Cumhuriyet gazetesinin sahibi konumundaki Cumhuriyet Vakfı’nda mahkeme kararı ile gerçekleştirilen zorunlu yönetim değişikliğinin ardından gazetede bir çok isim istifa etmiş, yazarlardan Prof. Ahmet İnsel bu değişikliği, ”İçinde boğulduğumuz medeniyet kaybı sadece bir kesime özgü değil maalesef” diye betimlemişti.

Fotoğraf: DHA

Türkiye gibi ekonomisi zorda olan ülkelerden Arjantin’de, yüksek kamu borcu, bütçe açığı ve enflasyon nedeniyle para birimi peso, 2018 yılı içinde değerinin yarısını yitirmiş, sonsuz savaş halindeki Yemen'de yerel para birimi riyaldeki değer kaybı nedeniyle otomobil gibi lüks ürünlerin ithalatı geçici süreyle durdurulup, emekli ve kamu çalışanlarının maaşları yüzde 30 oranında artırılmıştı.

 

Buna rağmen Yemen’de hayat “olağan akışı”ında sürdürülemiyordu.

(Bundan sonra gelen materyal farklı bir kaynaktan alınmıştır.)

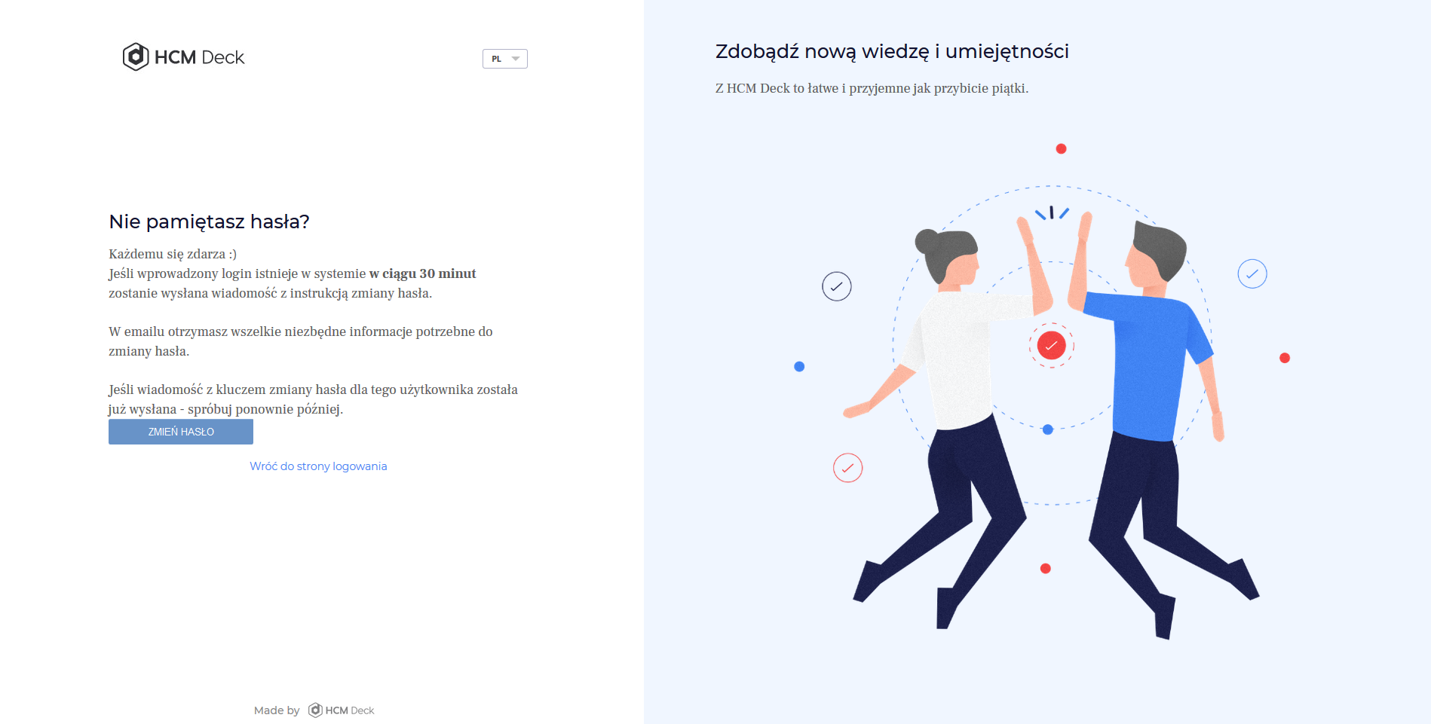The width and height of the screenshot is (1431, 724).
Task: Follow the Wróć do strony logowania link
Action: pyautogui.click(x=318, y=466)
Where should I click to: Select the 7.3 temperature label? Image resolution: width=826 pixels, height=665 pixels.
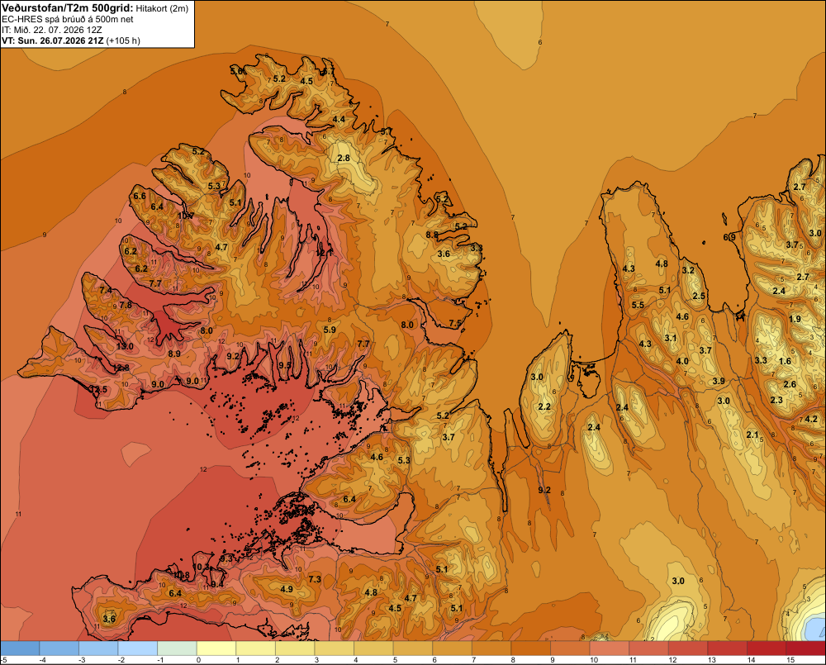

Barış görüşmelerinin sonuç vermeyeceğinin anlaşılması üzerine, hemen çıkan çatışmalarda 84 kişi oracıkta ölüyor, BM İnsani İşlerden Sorumlu Genel Sekreter Yardımcısı Mark Lowcock, insanların yiyecek hiçbir şey bulamadığı için “ot ve yaprak yediği”ni söylüyor, “kıtlığa karşı mücadelenin kaybedildiğini” de bu acı sözlerine ekliyordu.

 

Türkiye, Suriye Ordusunun İdlib'e yapacağı operasyon nedeniyle göç edecek sivilleri Türkiye'ye almayacağını açıklarken, uzun müzakereler sonrası, İdlib Zirvesi’nde İdlib ve çevresinde silahsızlanma bölgesi kurulması kararı alınıyordu.

 

Avrupa Komisyonu Başkanı Jean-Claude Juncker, Avrupa Birliği (AB) ülkelerinin sınırlarına 2020'ye kadar ek 10 bin muhafızı görevlendireceğini söylemesine rağmen, Orta Akdeniz sularında 26 Ağustos'tan bu yana hiçbir kurtarma gemisi bulunmadığı söyleniyordu.

 

Sınır Tanımayan Doktorlar Örgütü’nün (MSF), Libya açıklarında göçmen taşıyan iki lastik botun batması sonucu 100'den fazla kişinin öldüğünü açıkladığı günlerde, ABD Başkanı Donald Trump'ın İspanya'ya, Akdeniz'den göçmen akınını durdurmak için Sahra Çölü'ne duvar örmesini önerdiği ortaya çıktı.

Duvarların ve duvarlara isyan eden duvar yazılarının sonu gelmeyecek gibi görünüyordu.